J Agric Food Chem. 2004 Nov 17;52(23):7026-32. doi: 10.1021/jf048868m.
Capillary electrophoresis (CE) can be effectively used as a fast screening tool to obtain qualitative and semiquantitative information about simple and complex phenolic compounds of extra virgin olive oil. Three simple phenols (tyrosol, hydroxytyrosol, and vanillic acid), a secoiridoid derivative (deacetoxy oleuropein aglycon), and two lignans (pinoresinol and acetoxypinoresinol) were detected as the main compounds in extra virgin olive oils by high-performance liquid chromatography (HPLC) and capillary zone electrophoresis (CZE). Spectrophotometric indices, radical scavenging activity, and oxidative stability of extra virgin olive oil samples obtained from olives hand-picked at different ripening degrees were statistically correlated with the CZE and HPLC quantification. The concentration of phenols in extra virgin olive oil decreased with ripeness of olive fruits. The high correlations found between CZE and the other analytical results indicate that CE can be applied as a rapid and reliable tool to routinely determine phenolic compounds in extra virgin olive oils.
毛细管电泳(CE)可有效地用作一种快速筛选工具,以获取有关特级初榨橄榄油中简单和复杂酚类化合物的定性和半定量信息。

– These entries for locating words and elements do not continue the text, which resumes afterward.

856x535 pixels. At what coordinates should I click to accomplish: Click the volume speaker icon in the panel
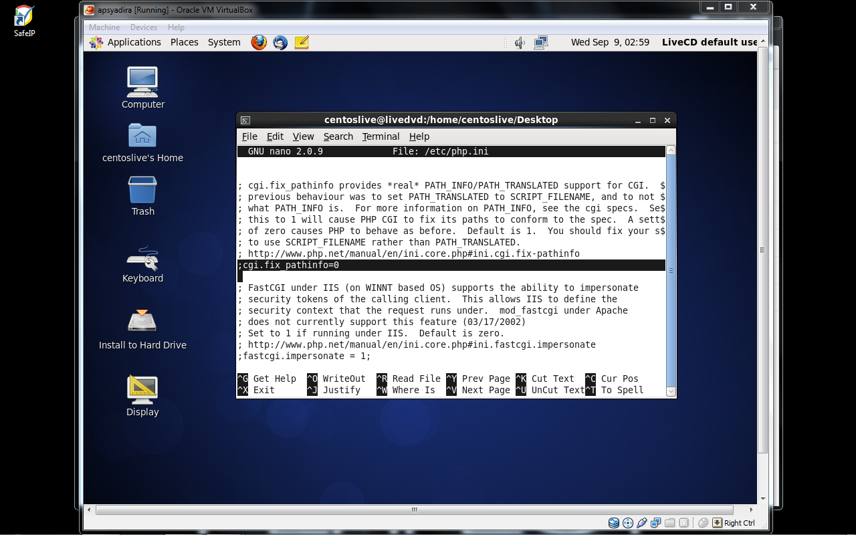click(x=520, y=42)
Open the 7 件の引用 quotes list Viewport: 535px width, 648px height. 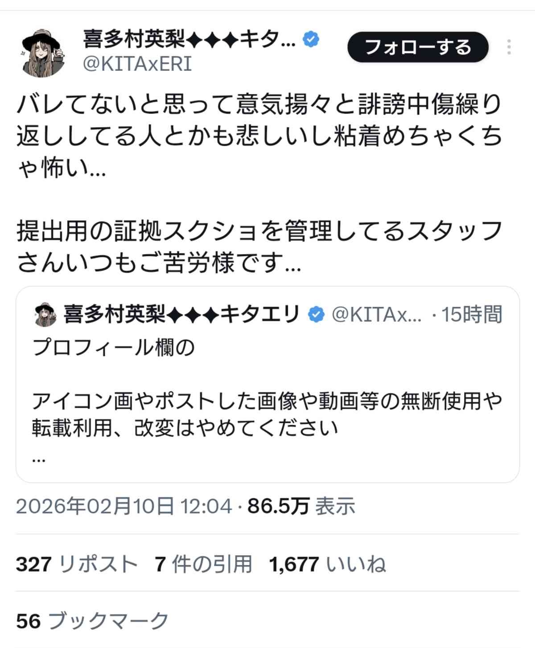(203, 564)
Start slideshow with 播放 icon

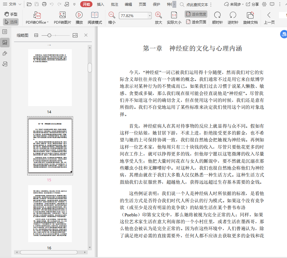pos(79,15)
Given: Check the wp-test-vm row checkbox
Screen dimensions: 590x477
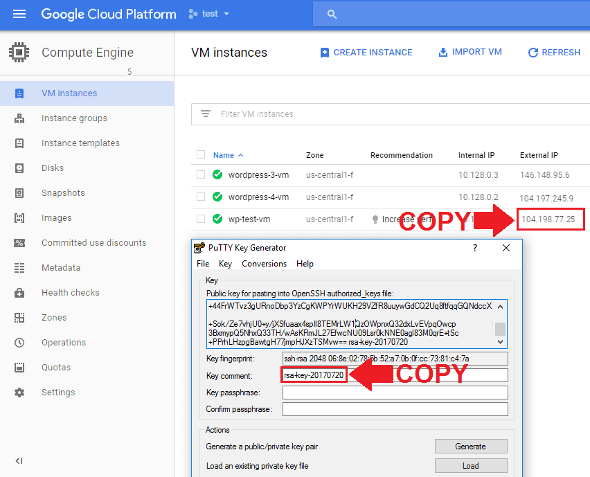Looking at the screenshot, I should point(201,219).
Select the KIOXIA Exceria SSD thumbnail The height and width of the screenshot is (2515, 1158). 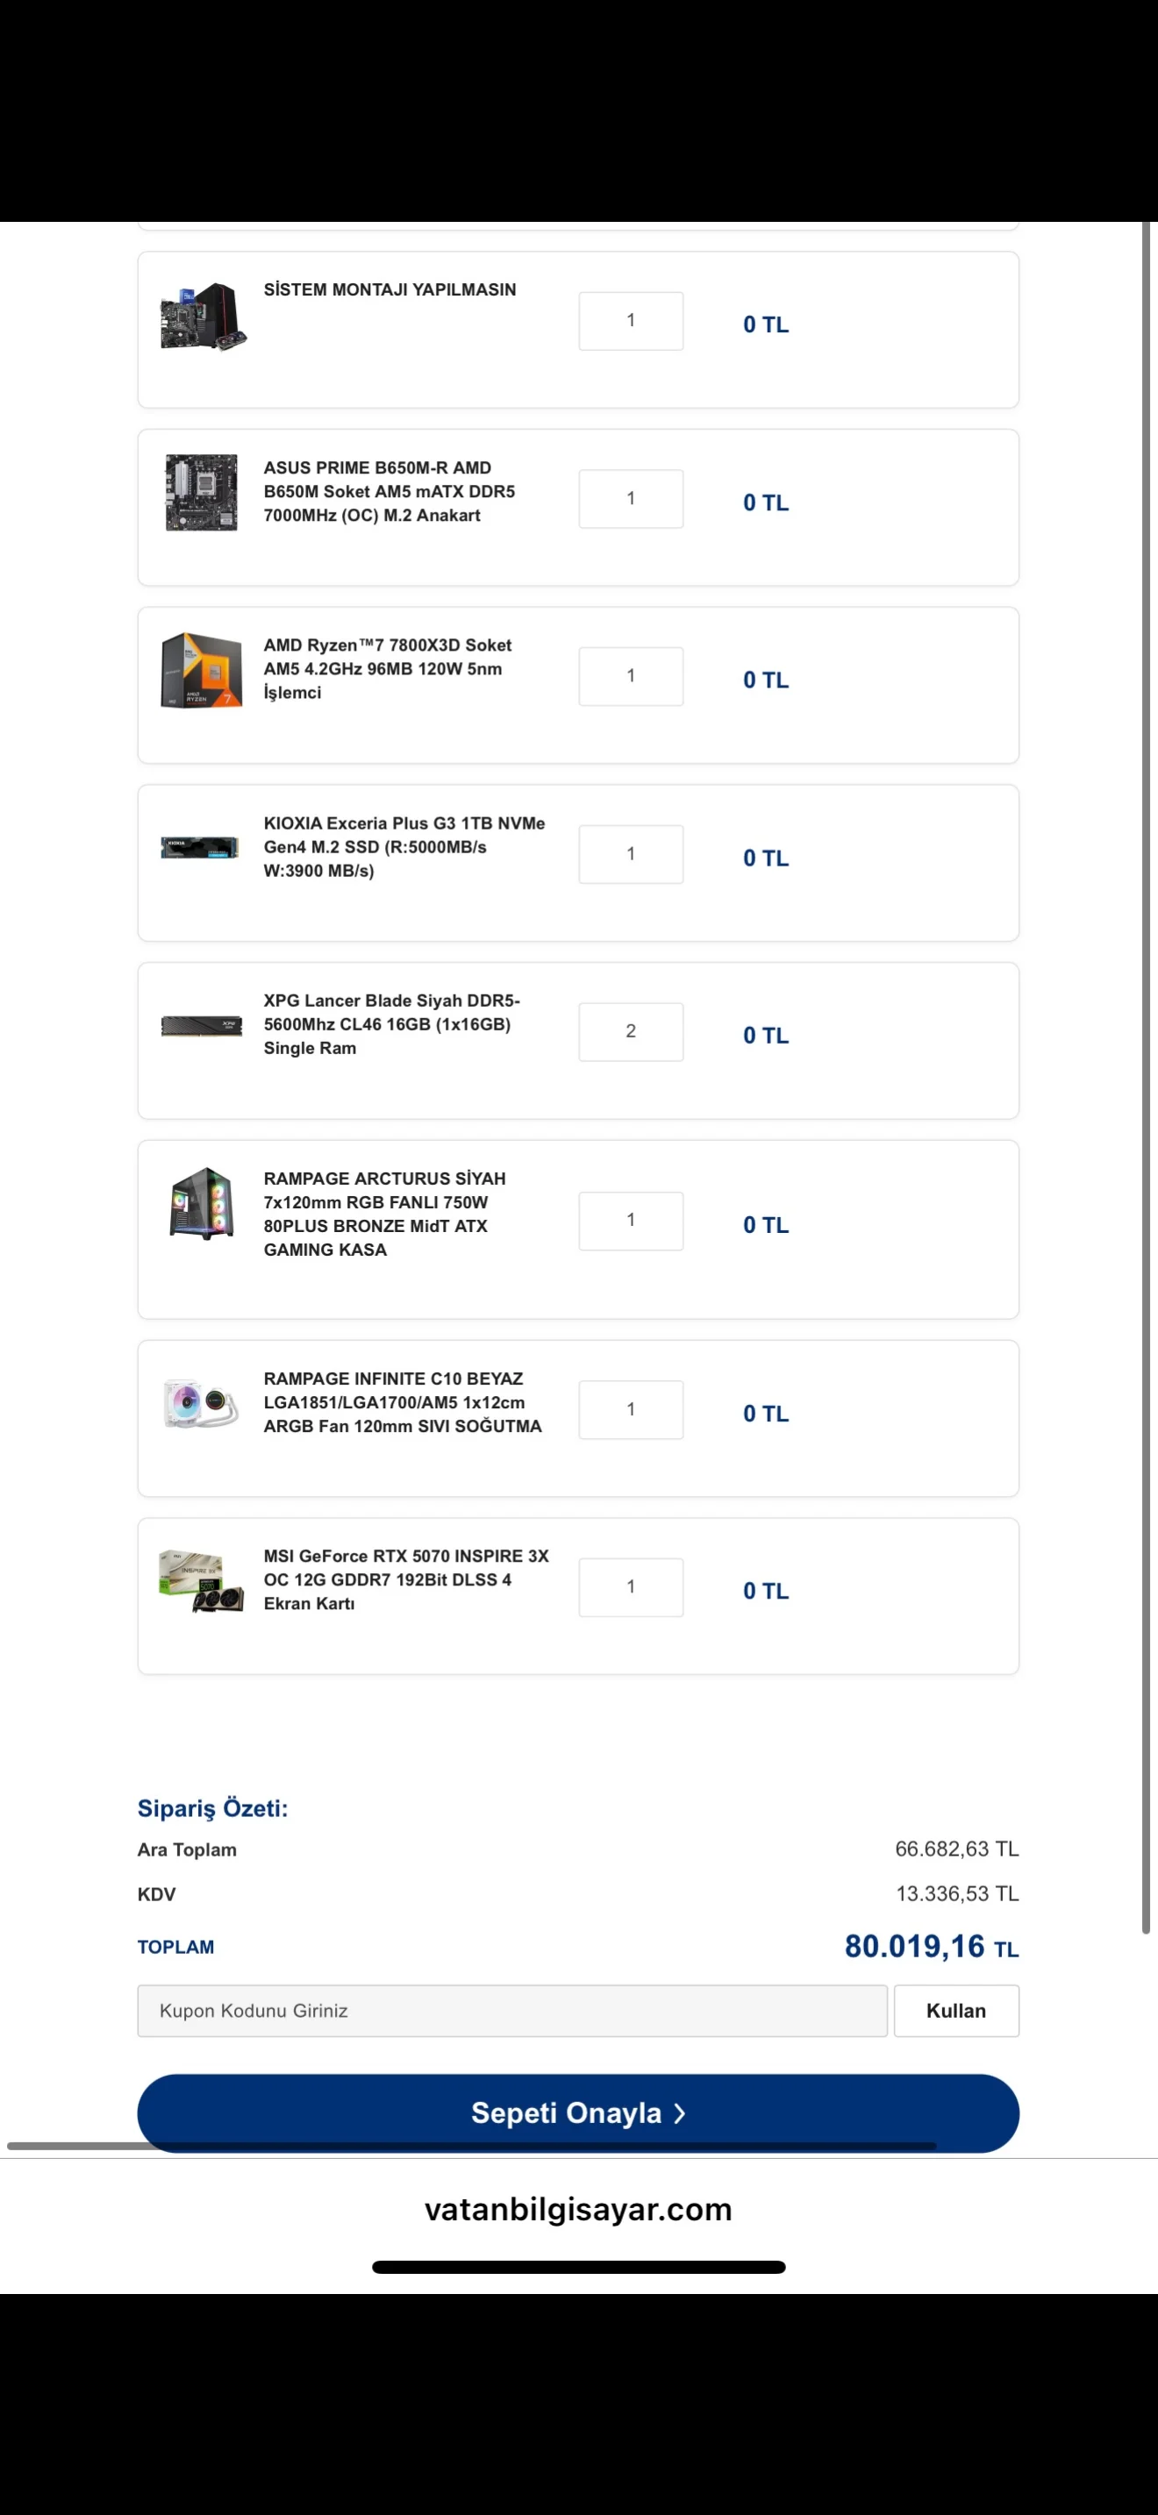point(200,847)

通过高效液相色谱(HPLC)和毛细管区带电泳(CZE)检测到,三种简单酚(酪醇、羟基酪醇和香草酸)、一种裂环环烯醚萜衍生物(脱乙酰基橄榄苦苷苷元)和两种木脂素(松脂醇和乙酰氧基松脂醇)是特级初榨橄榄油中的主要化合物。从不同成熟度手工采摘的橄榄中获得的特级初榨橄榄油样品的分光光度指数、自由基清除活性和氧化稳定性与CZE和HPLC定量结果具有统计学相关性。特级初榨橄榄油中酚类物质的浓度随橄榄果实的成熟度而降低。CZE与其他分析结果之间的高度相关性表明,CE可作为一种快速可靠的工具,用于常规测定特级初榨橄榄油中的酚类化合物。